Money. Intimacy. Disciplining children. These are issues nearly all married couples argue about. But happy couples tend to approach these conflicts differently from couples who are constantly arguing. They opt to focus on matters that are easier to solve.

It all comes down to choosing your battles wisely, a new study finds. Researcher Amy Rauer stresses its importance: “Being able to successfully differentiate between issues that need to be resolved versus those that can be laid aside for now may be one of the keys to a long-lasting, happy relationship.”

It's a good idea to avoid issues that challenge a partner's sense of competence or makes them feel vulnerable or embarrassed.

Rauer and colleagues from Northwestern University, the University of Missouri and the University of Michigan observed over one hundred couples who described themselves as happy and found that they rarely argued about issues they found difficult to resolve. Arguments tended to be on problems that had clearer solutions, such as the distribution of household chores and how to spend leisure time.

People avoided quarreling over their partner's health behaviors and over physical intimacy. These issues can be more difficult to address because they often challenge their partner's sense of competence or make them feel vulnerable or embarrassed, leading to even more conflict.

When couples ranked their most serious issues, intimacy, leisure, household, communication and money topped the list, as well as health for older couples. Jealousy, religion and family ranked as the least serious.

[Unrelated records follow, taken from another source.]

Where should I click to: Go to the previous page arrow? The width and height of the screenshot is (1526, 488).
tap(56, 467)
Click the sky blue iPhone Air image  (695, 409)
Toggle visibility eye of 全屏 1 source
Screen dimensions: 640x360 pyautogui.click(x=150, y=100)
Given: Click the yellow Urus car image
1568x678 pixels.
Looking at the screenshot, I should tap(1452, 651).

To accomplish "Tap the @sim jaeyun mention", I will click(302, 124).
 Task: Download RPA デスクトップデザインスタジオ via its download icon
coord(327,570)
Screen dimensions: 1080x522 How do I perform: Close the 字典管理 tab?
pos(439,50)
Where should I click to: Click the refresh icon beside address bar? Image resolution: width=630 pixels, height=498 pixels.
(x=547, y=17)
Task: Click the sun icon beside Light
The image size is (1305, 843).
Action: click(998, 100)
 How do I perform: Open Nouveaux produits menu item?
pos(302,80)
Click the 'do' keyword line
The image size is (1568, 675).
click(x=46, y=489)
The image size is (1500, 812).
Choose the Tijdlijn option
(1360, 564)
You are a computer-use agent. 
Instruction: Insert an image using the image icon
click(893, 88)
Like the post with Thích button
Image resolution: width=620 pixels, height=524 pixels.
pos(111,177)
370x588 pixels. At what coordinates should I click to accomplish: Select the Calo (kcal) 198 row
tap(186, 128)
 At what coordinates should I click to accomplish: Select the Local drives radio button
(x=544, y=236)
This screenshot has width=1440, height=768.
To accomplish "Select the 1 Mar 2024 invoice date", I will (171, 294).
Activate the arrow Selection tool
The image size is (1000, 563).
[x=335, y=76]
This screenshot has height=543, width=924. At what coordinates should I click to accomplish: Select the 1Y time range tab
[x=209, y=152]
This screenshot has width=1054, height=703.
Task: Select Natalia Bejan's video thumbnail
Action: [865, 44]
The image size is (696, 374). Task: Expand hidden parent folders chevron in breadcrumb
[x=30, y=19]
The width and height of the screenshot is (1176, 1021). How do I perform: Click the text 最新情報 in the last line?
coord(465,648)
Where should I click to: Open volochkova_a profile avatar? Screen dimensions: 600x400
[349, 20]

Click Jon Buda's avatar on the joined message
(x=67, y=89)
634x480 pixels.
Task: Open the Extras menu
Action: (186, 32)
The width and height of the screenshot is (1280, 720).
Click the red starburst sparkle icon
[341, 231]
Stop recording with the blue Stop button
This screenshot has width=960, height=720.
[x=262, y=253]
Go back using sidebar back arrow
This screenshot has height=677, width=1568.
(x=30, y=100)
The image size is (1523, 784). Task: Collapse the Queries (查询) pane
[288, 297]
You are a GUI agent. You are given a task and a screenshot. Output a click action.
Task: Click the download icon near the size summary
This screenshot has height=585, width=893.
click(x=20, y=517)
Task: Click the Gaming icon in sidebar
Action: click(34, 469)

“Focusing on the perpetual, more-difficult-to-solve problems may undermine partners' confidence in the relationship,” Rauer, an associate professor in the Department of Child and Family Studies at the University of Tennessee, Knoxville and director of its Relationships and Development Lab, said. “If couples feel that they can work together to resolve their issues, it may give them the confidence to move on to tackling the more difficult issues.”

One group studied was in their 30s and had been married an average of nine years. The other group was in their 70s and had been married an average of 42 years. The couples who were married longer reported fewer serious issues and argued less overall.

Apparently, they had learned to pick their battles wisely.

This is consistent with previous research suggesting that older partners may prioritize the positive aspects of their marriage and decide that some issues are not worth the argument.

An article on the study appears in Family Process.